Chicago Residents Call Dibs on Dug-out Parking
CHICAGO (AP) -A blizzard that dumped nearly 2 feet of snow has revived a longstanding Chicago tradition known as dibs, where residents use chairs and other objects to tell anyone who passes that someone has taken the trouble to dig out enough snow to park a car and that person expects the spot to remain available when the vehicle returns.
Its an unwritten rule of etiquette but actually the city has an ordinance covering dibs, and it's illegal.
The practice is so ingrained in the fabric of the city that almost immediately after the blizzard ended, the candidates running for mayor were asked where they stood on the practice. Three told the Chicago Sun-Times they were in favor of dibs, while one was noncommittal.
Even the city's top police officer sympathizes with those who do it.
Think about it, you spend a couple hours clearing a spot and somebody from another block takes it?
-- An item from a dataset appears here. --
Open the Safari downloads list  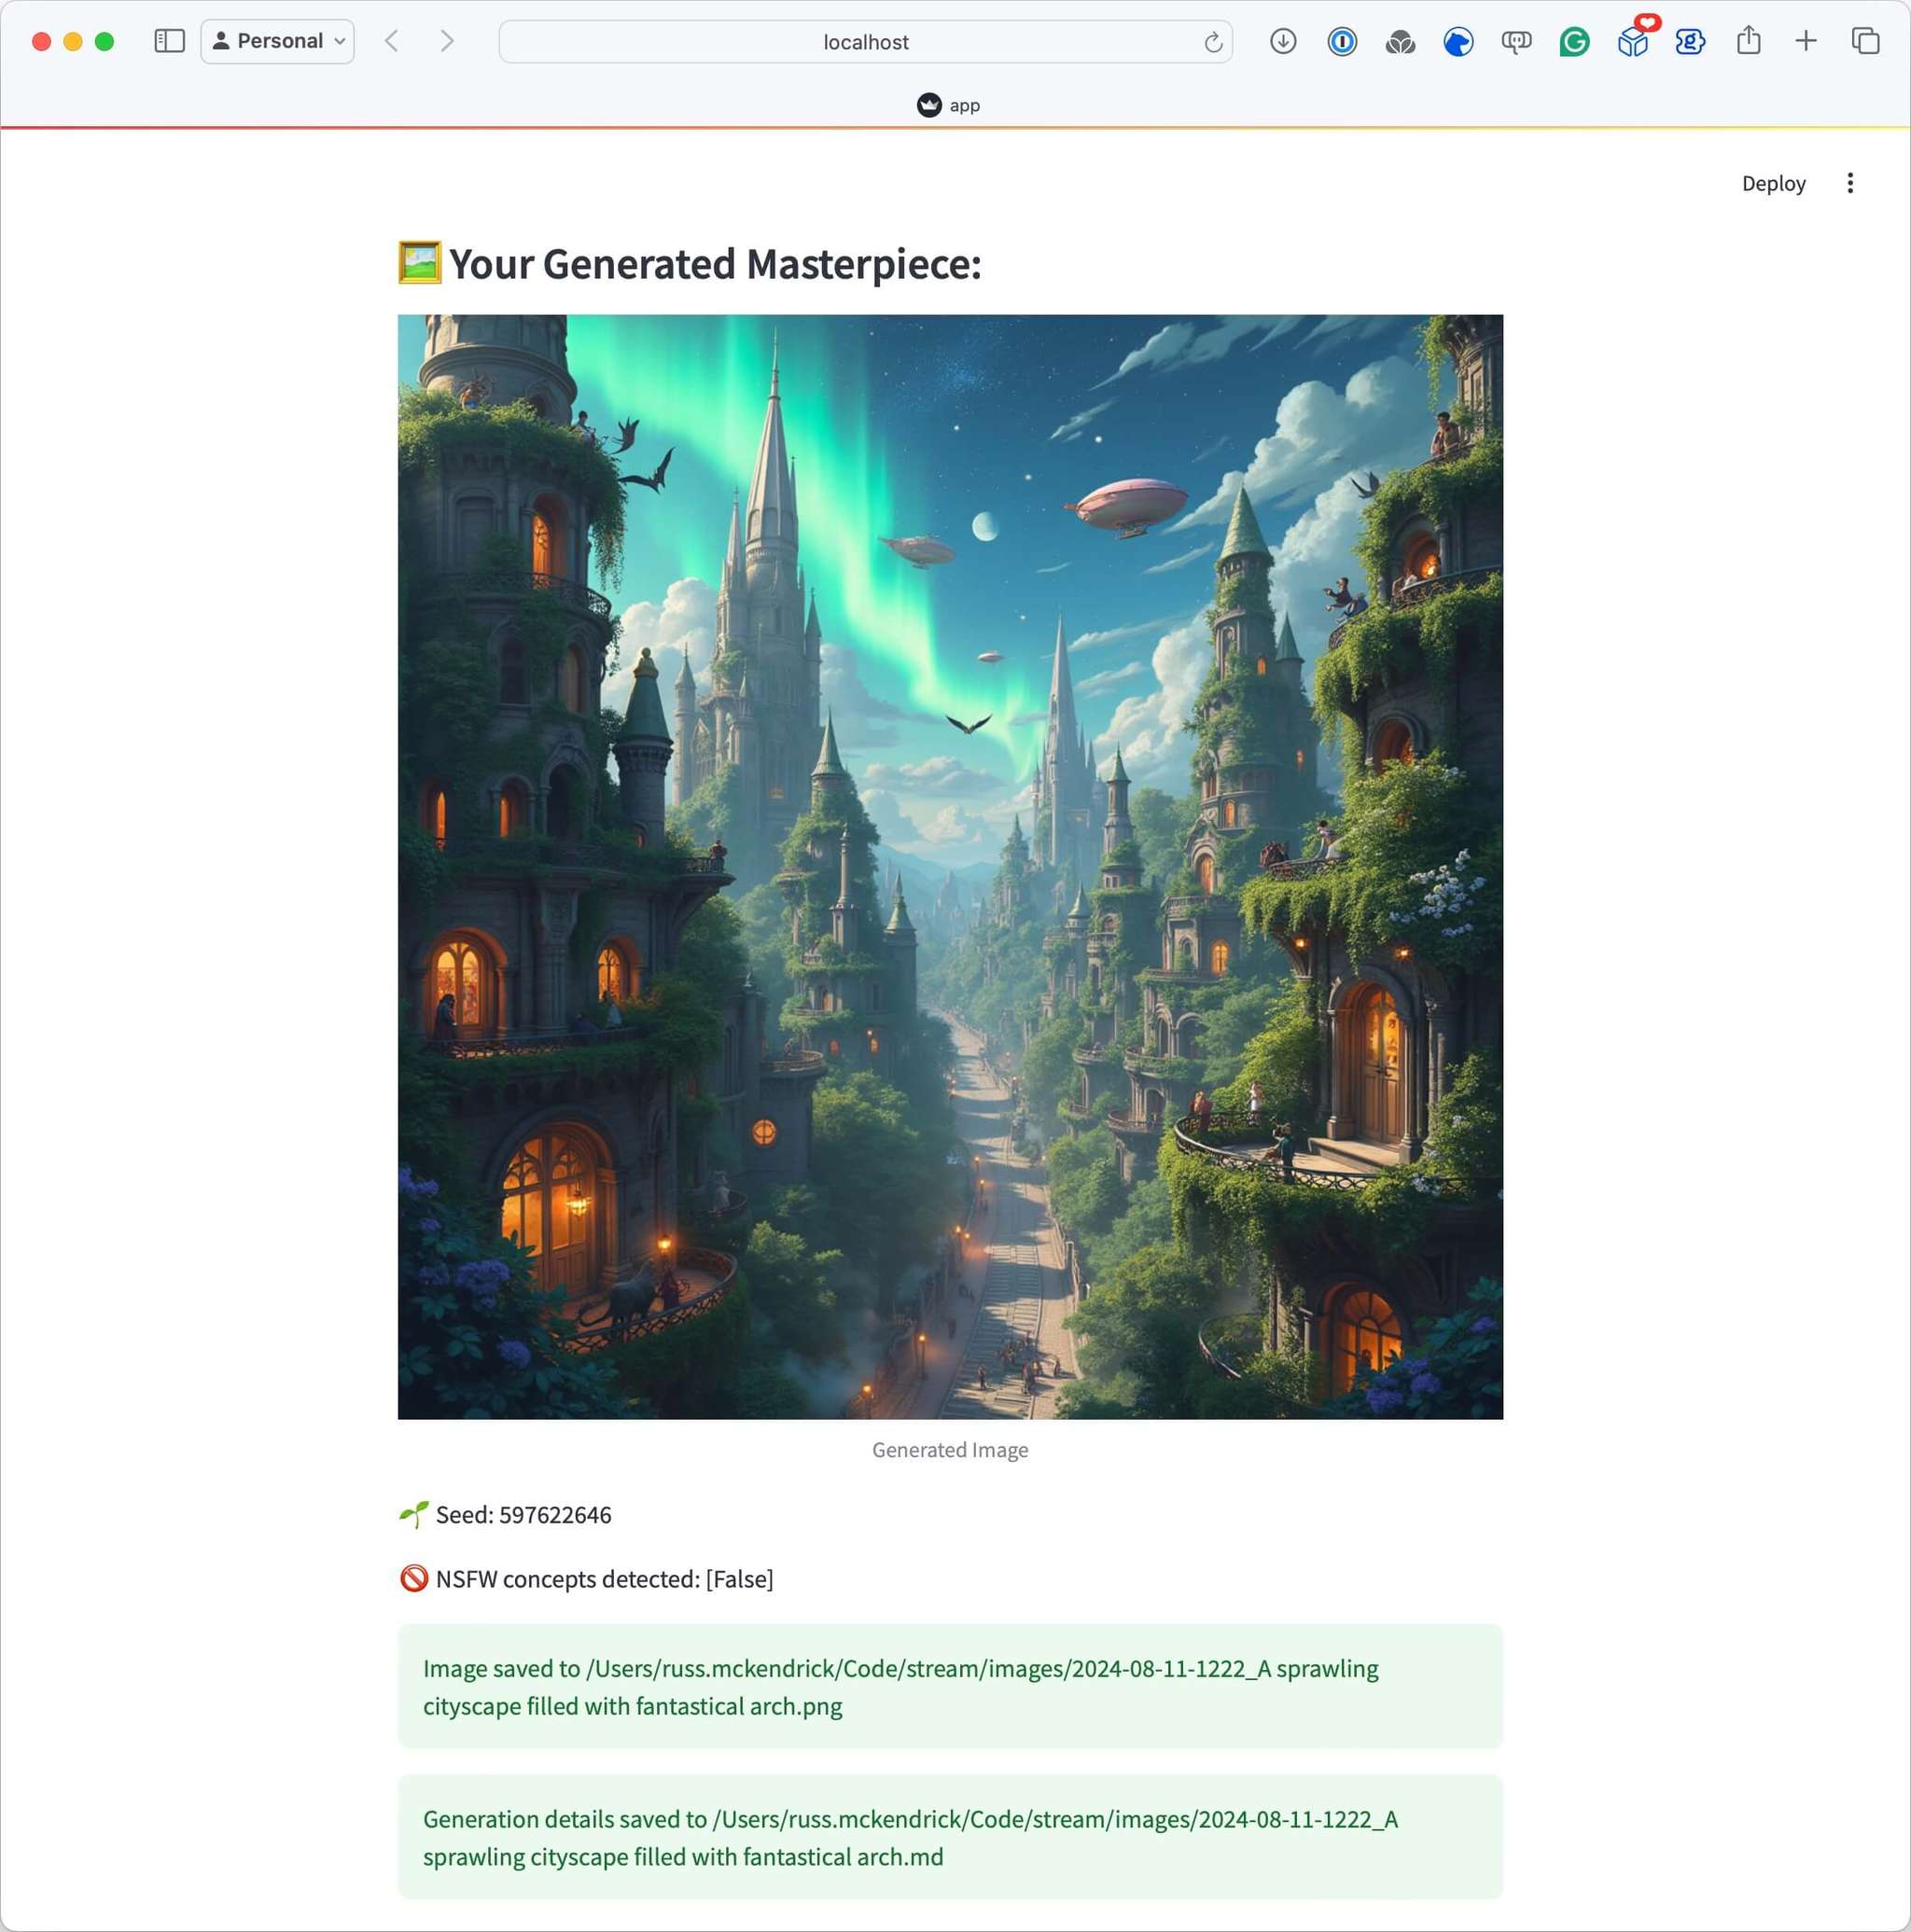(x=1283, y=41)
Superintendent Jody Weis said Friday.
In the neighborhoods, residents said they expect drivers looking for a parking spot to follow the law of the street.
Jenny York, a 31-year-old physical therapist said when she lived in the city's Bucktown neighborhood, she cleared a spot near her house and then went to work. She didn't mark it, and when she drove home late one night it was taken, and the only spot she could find was one marked by a couple of chairs.Not wanting to walk a long way by herself in the dead of night, she moved the chairs, parked and went to bed.
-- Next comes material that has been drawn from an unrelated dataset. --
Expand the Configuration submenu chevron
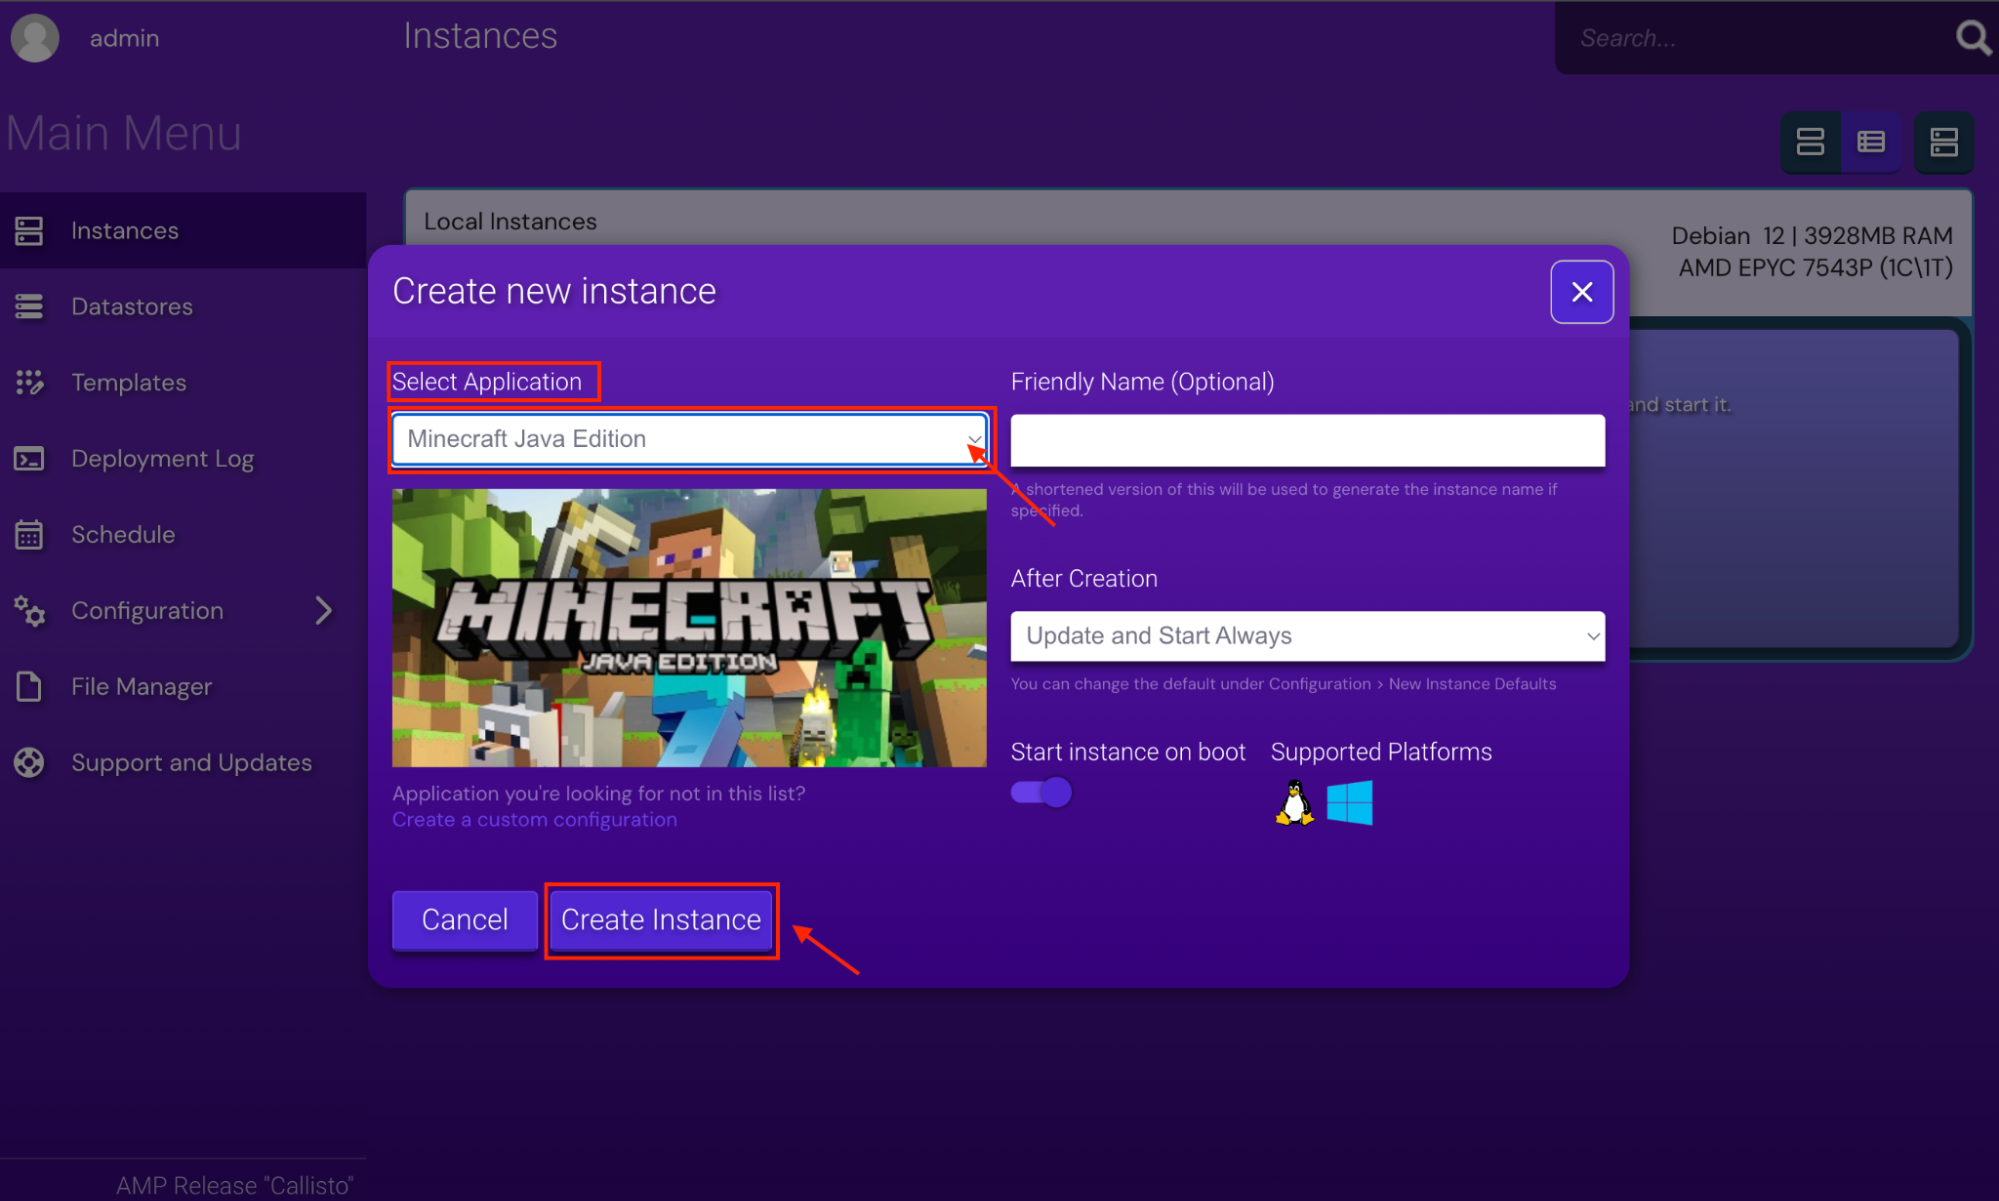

``When I came out my tires were flat,'' York said. ``Somebody slashed them.''
York called the police, but she couldn't prove who did it, and the investigation began and ended with a report. Five hundred dollars later, she had new tires for her car and a new rule: ``I don't really move people's chairs anymore,' she said.
Robert Harrison, a 37-year-old musician, was digging out a spot for his car in front of his house, but he said he saw no reason to claim it with a piece of furniture. I will not barricade this off, Harrison said. This is how it is supposed to work: everybody shovels a spot out, everybody takes responsibility for one spot on the street.
Harrison said he feels so strongly about the issue that he was going to pass out fliers urging people to join his vision for a neighborhood in which everybody shovels one spot for each vehicle owned.